Zajęcia były naprawdę fajne. Profesor Gwizzley pokazywał im gumolski przedmiot i opisywał do czego służy, nieustannie się przy tym myląc. Zapałki nazywał pochodniami, a wykałaczki „podlegającymi biodegradacji urządzeniami służącymi do dyskretnego zwracania czyjejś uwagi”. Kiedy zademonstrował im pistolet: „zdumiewająco skuteczne urządzenie do przebijania dziur w papierze”, Nigel nie wytrzymał.
Podniósł rękę.
- Profesorze?
- Tak, Trotter?
- To nie do końca tak oznajmił.
- Co masz na myśli? - spytał profesor, w klasie zaszumiało.
- Chodzi mi o pańską analizę - odparł Nigel. - Nie wydaje mi się, żeby pistolety służyły właśnie do tego.

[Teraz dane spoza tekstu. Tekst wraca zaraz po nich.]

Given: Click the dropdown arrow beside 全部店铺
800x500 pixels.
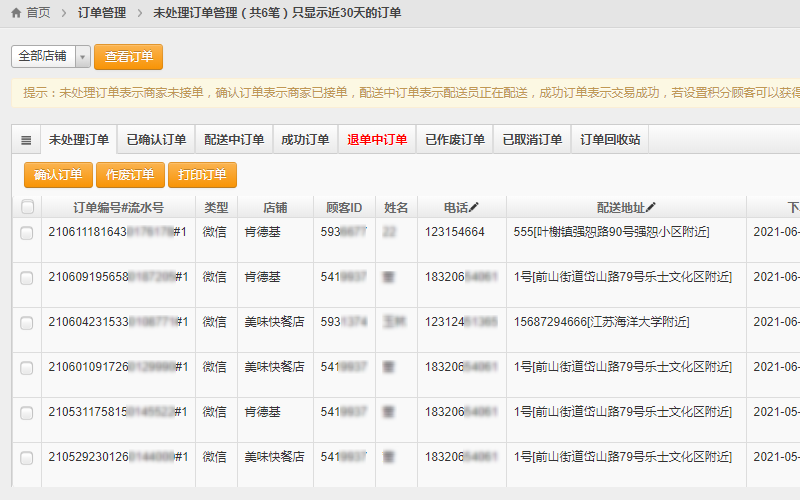Looking at the screenshot, I should 82,57.
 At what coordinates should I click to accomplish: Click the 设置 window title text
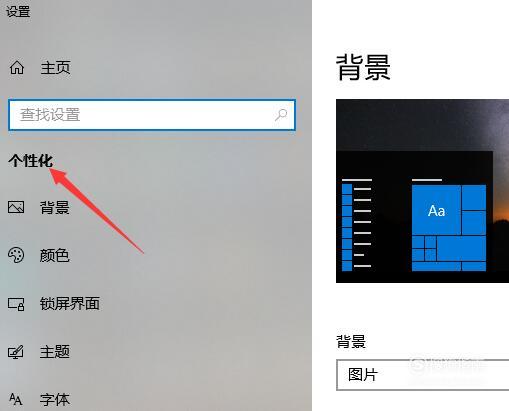click(x=18, y=11)
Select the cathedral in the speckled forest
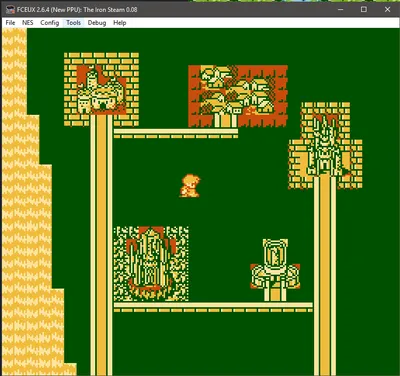 pyautogui.click(x=151, y=263)
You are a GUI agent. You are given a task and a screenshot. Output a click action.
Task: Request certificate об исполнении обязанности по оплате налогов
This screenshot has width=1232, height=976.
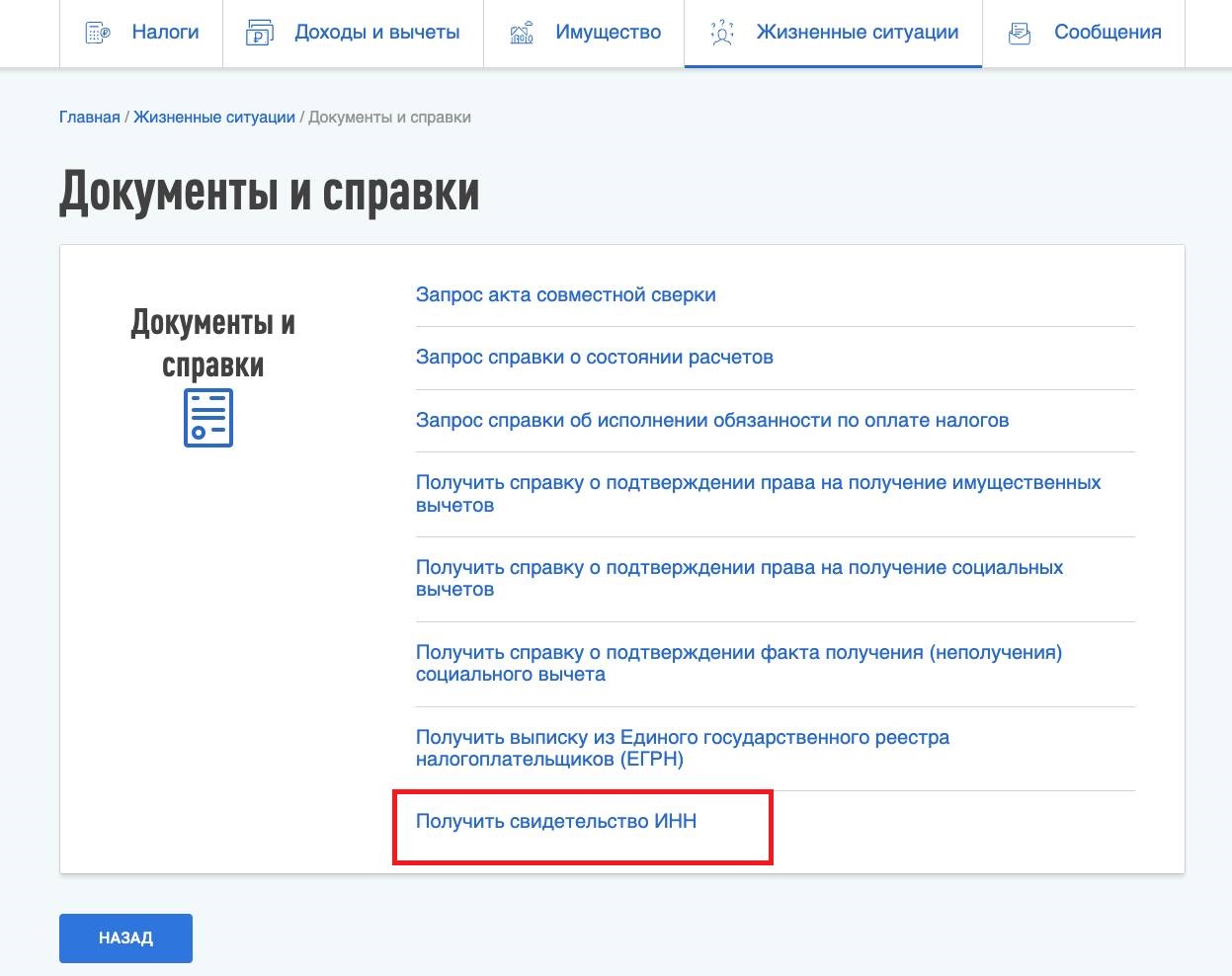coord(711,420)
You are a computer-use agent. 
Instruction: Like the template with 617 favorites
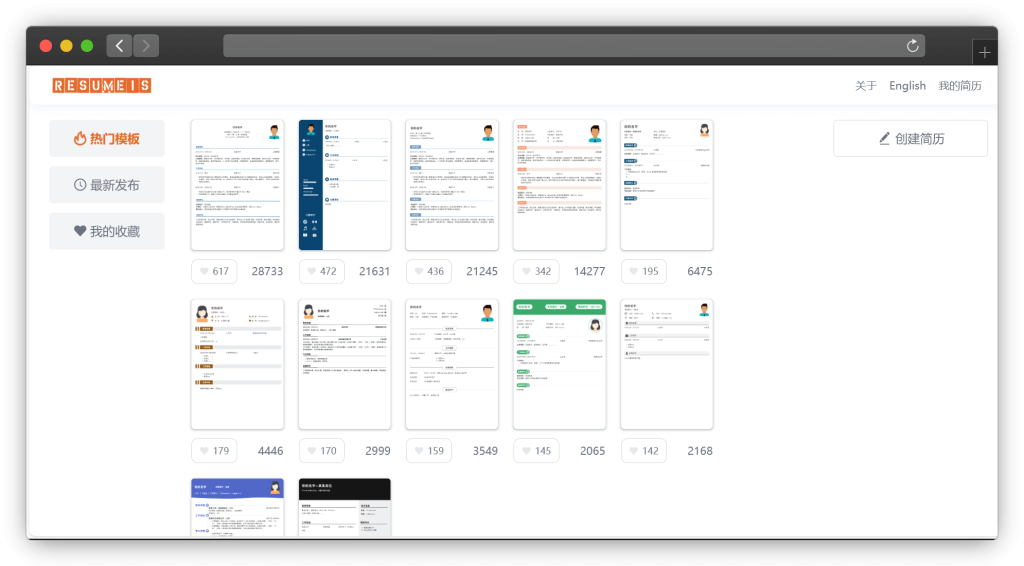[x=214, y=272]
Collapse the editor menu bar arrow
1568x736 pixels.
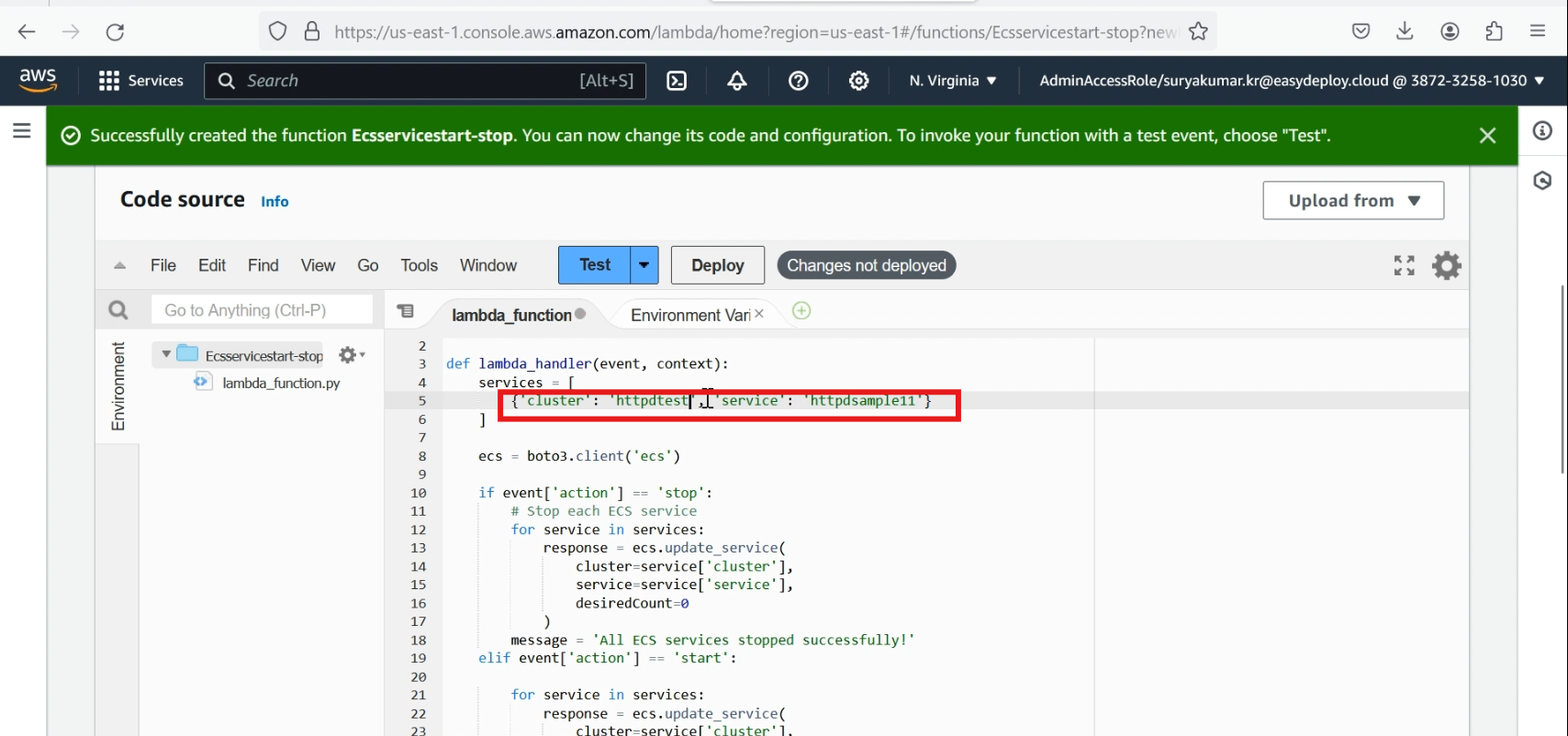119,266
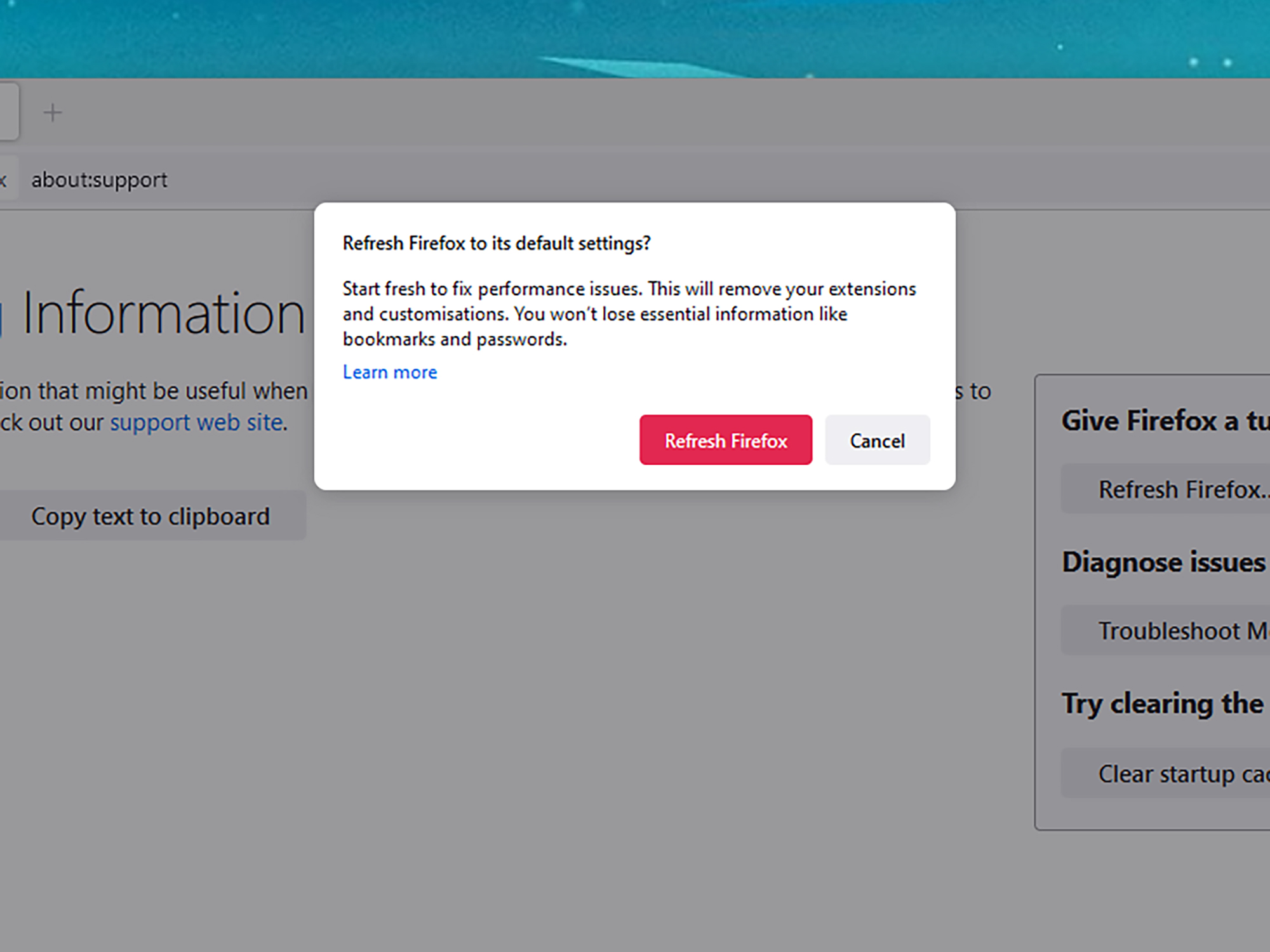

- Oczywiście, że tak. Sam zobacz. Bradpitton, potrzymaj to - profesor cisnął grubą książkę uczniowi siedzącemu w pierwszej ławce, Cyrilowi Bradpittonowi.36
[36. Nazwanemu tak na pamiątkę wuja Cyrila, który został niechcący zabity przez Zeda Gromgara podczas jedenastego roku nauki Barry’ego.]
- Na litość boską, Bradpitton, przestań się wiercić - Gwizzley wycelował i wystrzelił. Odebrał książkę leżącemu na podłodze Cyrilowi, który jęknął cicho. - Po prostu wytrzyj tę krew. Widzicie? - otworzył książkę i zademonstrował. - Idealna dziura na każdej stronicy. To sprytne, niemagiczne rozwiązanie starego jak świat problemu.
- Chodzi o to, że moi dziadkowie to Gumole - tłumaczył Nigel. - I sami zawsze używają dziurkacza.
- Najwyraźniej twoi dziadkowie to dziwacy - odparł profesor Gwizzley z rosnącą irytacją.
Nigel nie ustępował.
- Ale profesorze!
- Wystarczy, Trotter - Nigel niechętnie się zamknął. - Jeśli mówię, że służy do wybijania dziur, to do tego właśnie służy!